======== Information supplied

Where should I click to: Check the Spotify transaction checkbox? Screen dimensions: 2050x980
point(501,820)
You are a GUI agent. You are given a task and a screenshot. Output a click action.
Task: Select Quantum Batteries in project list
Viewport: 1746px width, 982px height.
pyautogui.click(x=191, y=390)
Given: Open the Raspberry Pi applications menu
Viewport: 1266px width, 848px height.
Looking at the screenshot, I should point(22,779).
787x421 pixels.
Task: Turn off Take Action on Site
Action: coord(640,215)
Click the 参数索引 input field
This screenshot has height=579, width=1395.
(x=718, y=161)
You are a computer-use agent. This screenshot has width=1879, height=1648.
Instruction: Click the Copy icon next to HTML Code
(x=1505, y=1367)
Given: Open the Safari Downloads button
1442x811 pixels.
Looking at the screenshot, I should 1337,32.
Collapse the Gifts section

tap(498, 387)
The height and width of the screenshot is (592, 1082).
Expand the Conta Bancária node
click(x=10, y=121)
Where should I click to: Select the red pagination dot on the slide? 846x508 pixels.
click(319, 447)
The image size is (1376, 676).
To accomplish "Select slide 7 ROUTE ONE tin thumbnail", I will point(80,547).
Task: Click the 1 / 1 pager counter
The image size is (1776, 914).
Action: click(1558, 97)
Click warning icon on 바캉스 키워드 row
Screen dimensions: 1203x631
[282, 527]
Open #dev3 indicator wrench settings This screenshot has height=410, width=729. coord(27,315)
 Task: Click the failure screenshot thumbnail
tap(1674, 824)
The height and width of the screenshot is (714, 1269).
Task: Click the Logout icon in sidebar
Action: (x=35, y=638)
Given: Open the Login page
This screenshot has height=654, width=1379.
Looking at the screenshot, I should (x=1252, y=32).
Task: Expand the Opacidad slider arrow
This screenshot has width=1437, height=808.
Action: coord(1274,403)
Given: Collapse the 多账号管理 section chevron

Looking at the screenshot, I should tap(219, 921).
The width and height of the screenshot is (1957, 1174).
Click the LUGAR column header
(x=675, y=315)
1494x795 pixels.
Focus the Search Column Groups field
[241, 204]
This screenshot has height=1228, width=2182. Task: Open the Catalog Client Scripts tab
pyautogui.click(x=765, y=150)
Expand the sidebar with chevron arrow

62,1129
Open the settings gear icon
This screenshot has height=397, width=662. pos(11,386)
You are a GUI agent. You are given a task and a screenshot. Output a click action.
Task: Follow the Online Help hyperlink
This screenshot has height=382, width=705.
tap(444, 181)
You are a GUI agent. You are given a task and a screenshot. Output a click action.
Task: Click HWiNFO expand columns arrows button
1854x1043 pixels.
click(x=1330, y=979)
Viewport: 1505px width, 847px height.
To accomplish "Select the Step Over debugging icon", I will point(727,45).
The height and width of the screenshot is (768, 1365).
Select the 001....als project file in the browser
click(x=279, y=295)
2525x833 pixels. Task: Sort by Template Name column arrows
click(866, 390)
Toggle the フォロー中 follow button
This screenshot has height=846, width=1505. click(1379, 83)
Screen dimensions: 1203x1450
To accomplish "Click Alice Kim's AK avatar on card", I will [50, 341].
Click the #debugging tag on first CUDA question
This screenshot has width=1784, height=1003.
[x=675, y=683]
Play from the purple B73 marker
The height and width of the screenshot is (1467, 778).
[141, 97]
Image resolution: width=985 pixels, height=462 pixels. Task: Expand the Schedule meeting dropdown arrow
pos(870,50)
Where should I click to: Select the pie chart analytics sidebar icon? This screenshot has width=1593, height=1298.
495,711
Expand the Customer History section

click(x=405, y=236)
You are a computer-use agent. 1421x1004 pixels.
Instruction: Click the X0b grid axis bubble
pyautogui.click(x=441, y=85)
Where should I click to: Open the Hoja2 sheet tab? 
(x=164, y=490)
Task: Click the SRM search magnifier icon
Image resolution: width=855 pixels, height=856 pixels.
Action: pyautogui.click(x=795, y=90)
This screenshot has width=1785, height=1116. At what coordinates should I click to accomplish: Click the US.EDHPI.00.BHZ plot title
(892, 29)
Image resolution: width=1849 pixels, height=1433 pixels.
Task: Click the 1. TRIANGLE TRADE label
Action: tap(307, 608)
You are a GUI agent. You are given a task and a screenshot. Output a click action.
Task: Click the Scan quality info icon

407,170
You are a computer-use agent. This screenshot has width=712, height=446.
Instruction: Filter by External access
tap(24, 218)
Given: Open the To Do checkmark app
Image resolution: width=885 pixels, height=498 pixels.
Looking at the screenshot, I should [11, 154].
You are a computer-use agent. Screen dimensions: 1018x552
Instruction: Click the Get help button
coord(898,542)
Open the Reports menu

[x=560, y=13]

================

Goal of the exercise
Copy the lines above exactly, beginning at the line that has "The height and width of the screenshot is (592, 1082)." and stopping after the line that has "Open #dev3 indicator", and omit the rest.

Reply
The height and width of the screenshot is (592, 1082).
Expand the Conta Bancária node
click(x=10, y=121)
Where should I click to: Select the red pagination dot on the slide? 846x508 pixels.
click(319, 447)
The image size is (1376, 676).
To accomplish "Select slide 7 ROUTE ONE tin thumbnail", I will point(80,547).
Task: Click the 1 / 1 pager counter
The image size is (1776, 914).
Action: click(1558, 97)
Click warning icon on 바캉스 키워드 row
Screen dimensions: 1203x631
[282, 527]
Open #dev3 indicator wrench settings This screenshot has height=410, width=729. coord(27,315)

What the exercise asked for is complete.